- DATA SECTION:
+--

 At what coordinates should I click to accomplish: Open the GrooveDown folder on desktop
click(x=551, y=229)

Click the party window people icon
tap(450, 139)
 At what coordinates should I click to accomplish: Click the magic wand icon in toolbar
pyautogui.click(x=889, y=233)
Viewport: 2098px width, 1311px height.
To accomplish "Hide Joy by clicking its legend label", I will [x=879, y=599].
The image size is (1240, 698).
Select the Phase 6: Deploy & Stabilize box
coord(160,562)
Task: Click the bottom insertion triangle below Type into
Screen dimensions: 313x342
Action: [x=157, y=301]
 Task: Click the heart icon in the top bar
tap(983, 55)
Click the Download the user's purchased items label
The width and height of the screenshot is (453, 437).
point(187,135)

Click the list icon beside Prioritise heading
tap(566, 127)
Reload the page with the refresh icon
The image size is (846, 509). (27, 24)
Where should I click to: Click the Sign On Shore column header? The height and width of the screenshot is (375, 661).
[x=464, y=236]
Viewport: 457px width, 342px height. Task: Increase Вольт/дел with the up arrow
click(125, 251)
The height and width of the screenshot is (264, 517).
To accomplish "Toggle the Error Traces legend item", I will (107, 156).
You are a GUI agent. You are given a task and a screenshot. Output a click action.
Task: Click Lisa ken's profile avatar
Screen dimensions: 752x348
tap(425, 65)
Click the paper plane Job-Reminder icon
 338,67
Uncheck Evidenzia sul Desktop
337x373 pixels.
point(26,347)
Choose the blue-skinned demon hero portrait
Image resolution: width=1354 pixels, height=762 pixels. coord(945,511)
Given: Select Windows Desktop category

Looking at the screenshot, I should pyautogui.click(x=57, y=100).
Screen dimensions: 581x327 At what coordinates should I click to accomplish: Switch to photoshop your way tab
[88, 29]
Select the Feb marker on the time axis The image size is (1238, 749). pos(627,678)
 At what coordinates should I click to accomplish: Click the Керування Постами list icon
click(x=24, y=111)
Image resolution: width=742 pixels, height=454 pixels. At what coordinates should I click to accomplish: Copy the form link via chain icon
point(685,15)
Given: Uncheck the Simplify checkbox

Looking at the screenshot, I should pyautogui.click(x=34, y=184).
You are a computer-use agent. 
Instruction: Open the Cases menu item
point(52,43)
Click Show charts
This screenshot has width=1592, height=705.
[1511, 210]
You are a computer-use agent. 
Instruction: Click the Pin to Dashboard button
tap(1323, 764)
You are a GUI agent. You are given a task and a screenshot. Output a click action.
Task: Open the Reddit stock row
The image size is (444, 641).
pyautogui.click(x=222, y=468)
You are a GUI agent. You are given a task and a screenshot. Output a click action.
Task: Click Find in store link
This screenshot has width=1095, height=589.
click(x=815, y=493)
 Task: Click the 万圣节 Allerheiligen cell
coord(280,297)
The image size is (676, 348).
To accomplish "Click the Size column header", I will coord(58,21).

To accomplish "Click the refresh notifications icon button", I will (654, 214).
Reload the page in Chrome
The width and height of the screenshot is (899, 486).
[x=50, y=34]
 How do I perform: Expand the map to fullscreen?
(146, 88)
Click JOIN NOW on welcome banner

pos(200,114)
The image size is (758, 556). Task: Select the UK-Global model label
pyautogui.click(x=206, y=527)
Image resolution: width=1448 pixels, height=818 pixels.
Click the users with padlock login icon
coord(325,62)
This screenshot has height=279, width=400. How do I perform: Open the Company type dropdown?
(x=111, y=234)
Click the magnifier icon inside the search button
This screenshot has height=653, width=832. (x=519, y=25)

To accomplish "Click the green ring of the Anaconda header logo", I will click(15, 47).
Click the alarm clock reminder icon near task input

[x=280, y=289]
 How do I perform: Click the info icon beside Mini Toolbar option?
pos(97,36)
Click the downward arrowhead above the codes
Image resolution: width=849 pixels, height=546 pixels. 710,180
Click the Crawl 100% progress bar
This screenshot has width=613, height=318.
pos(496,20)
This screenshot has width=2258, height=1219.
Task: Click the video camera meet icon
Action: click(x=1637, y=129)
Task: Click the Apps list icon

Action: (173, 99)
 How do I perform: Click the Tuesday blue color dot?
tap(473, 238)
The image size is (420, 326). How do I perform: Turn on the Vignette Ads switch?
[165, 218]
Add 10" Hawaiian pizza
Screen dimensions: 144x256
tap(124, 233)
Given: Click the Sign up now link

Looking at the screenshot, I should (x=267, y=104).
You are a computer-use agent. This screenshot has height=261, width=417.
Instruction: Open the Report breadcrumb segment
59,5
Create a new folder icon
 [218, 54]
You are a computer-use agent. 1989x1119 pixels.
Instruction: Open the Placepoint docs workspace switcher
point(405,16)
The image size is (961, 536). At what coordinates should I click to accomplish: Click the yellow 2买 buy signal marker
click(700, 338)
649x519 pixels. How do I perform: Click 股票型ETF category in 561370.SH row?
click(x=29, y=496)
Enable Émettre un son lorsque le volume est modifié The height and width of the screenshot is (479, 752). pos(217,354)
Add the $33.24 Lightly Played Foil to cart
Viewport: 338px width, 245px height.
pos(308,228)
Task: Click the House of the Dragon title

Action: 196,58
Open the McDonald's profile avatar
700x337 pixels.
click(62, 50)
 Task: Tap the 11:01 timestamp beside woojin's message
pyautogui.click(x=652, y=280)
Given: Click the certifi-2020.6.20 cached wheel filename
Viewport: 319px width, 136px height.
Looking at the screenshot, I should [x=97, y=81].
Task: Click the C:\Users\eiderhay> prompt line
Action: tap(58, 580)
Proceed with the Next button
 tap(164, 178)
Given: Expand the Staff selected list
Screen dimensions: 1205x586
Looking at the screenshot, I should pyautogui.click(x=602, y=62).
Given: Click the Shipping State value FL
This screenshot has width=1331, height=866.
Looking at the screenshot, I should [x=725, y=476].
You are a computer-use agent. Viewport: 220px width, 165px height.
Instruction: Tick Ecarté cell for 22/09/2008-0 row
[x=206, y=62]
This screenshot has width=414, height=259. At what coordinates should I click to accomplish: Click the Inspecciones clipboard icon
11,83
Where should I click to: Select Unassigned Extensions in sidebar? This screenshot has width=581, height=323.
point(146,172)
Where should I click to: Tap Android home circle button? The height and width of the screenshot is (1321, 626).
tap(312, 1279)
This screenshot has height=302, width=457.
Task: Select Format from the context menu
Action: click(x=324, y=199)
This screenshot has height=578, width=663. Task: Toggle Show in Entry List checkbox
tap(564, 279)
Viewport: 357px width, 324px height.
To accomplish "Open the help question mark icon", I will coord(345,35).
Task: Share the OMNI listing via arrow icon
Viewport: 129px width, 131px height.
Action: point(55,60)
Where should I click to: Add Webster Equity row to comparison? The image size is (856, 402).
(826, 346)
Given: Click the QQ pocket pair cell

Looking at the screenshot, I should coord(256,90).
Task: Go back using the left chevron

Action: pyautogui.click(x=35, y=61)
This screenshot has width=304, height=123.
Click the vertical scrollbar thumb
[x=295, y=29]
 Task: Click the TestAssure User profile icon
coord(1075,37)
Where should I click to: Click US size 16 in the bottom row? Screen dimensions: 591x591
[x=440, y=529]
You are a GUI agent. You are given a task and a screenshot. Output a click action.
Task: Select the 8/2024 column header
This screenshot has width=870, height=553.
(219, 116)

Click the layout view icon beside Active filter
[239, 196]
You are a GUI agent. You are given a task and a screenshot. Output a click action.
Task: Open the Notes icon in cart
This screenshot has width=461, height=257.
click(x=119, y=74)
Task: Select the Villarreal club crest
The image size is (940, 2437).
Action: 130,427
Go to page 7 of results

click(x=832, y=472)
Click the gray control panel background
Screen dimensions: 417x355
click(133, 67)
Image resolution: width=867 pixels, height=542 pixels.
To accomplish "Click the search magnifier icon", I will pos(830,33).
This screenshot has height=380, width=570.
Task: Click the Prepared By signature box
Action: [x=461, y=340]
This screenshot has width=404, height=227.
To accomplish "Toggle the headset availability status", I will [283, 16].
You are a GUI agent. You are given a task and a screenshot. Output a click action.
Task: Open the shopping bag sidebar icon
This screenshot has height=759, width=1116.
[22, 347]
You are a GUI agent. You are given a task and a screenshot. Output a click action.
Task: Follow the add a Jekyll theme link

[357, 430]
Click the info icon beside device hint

+--

- WHAT THE TASK ASKS: Lines from the one containing "This screenshot has width=404, height=227." through the end of the data above must be written out exactly, and no other lines are needed.

- OUTPUT FOR THIS EXERCISE:
This screenshot has width=404, height=227.
To accomplish "Toggle the headset availability status", I will [283, 16].
You are a GUI agent. You are given a task and a screenshot. Output a click action.
Task: Open the shopping bag sidebar icon
This screenshot has height=759, width=1116.
[22, 347]
You are a GUI agent. You are given a task and a screenshot. Output a click action.
Task: Follow the add a Jekyll theme link

[357, 430]
Click the info icon beside device hint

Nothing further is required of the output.